How an ecosystem of machine learning and crowdsourcing could help you

Back in September last year I blogged about the implications for cultural heritage and digital humanities crowdsourcing projects that used simple tasks as the first step in public engagement of advances in machine learning that mean that fun, easy tasks like image tagging and text transcription could be done by computers. (Broadly speaking, 'machine learning' is a label for technologies that allow computers to learn from the data available to them. It means they don't have to specifically programmed to know how to do a task like categorising images – they can learn from the material they're given.)

One reason I like crowdsourcing in cultural heritage so much is that time spent on simple tasks can provide opportunities for curiosity, help people find new research interests, and help them develop historical or scientific skills as they follow those interests. People can notice details that computers would overlook, and those moments of curiosity can drive all kinds of new inquiries. I concluded that, rather than taking the best tasks from human crowdsourcers, 'human computation' systems that combine the capabilities of people and machines can free up our time for the harder tasks and more interesting questions.

I've been thinking about 'ecosystems' of crowdsourcing tasks since I worked on museum metadata games back in 2010. An ecosystem of tasks – for example, classifying images into broad types and topics in one workflow so that people can find text to transcribe on subjects they're interested in, and marking up that text with relevant subjects in a final workflow – means that each task can be smaller (and thereby faster and more enjoyable). Other workflows might validate the classifications or transcribed text, allowing participants with different interests, motivations and time constraints to make meaningful contributions to a project.

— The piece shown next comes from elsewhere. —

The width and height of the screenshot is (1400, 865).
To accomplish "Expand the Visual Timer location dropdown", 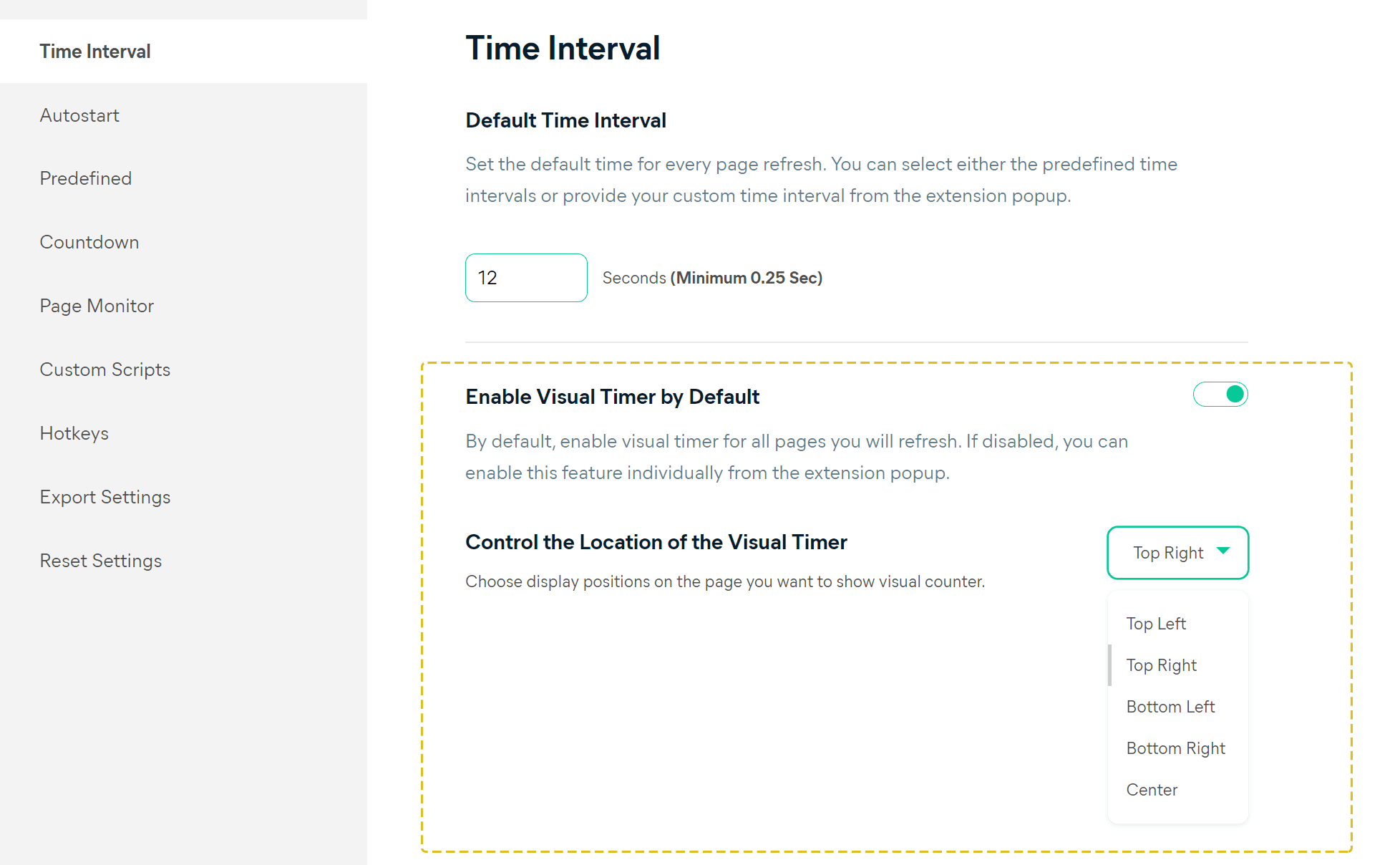I will pos(1178,552).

The New York Public Library's Building Inspector is an excellent example of this – they offer five tasks (checking or fixing automatically-detected building 'footprints', entering street numbers, classifying colours or finding place names), each as tiny as possible, which together result in a complete set of checked and corrected building footprints and addresses. (They've also pre-processed the maps to find the building footprints so that most of the work has already been done before they asked people to help.)

Screenshot from NYPL's Building Inspector
Check building footprints in NYPL's Building Inspector

After teaching 'crowdsourcing cultural heritage' at HILT over the summer, where the concept of 'ecosystems' of crowdsourced tasks was put into practice as we thought about combining classification-focused systems like Zooniverse's Panoptes with full-text transcription systems, I thought it could be useful to give some specific examples of ecosystems for human computation in cultural heritage. If there are daunting data cleaning, preparation or validation tasks necessary before or after a core crowdsourcing task, computational ecosystems might be able to help. So how can computational ecosystems help pre- and post-process cultural heritage data for a better crowdsourcing experience?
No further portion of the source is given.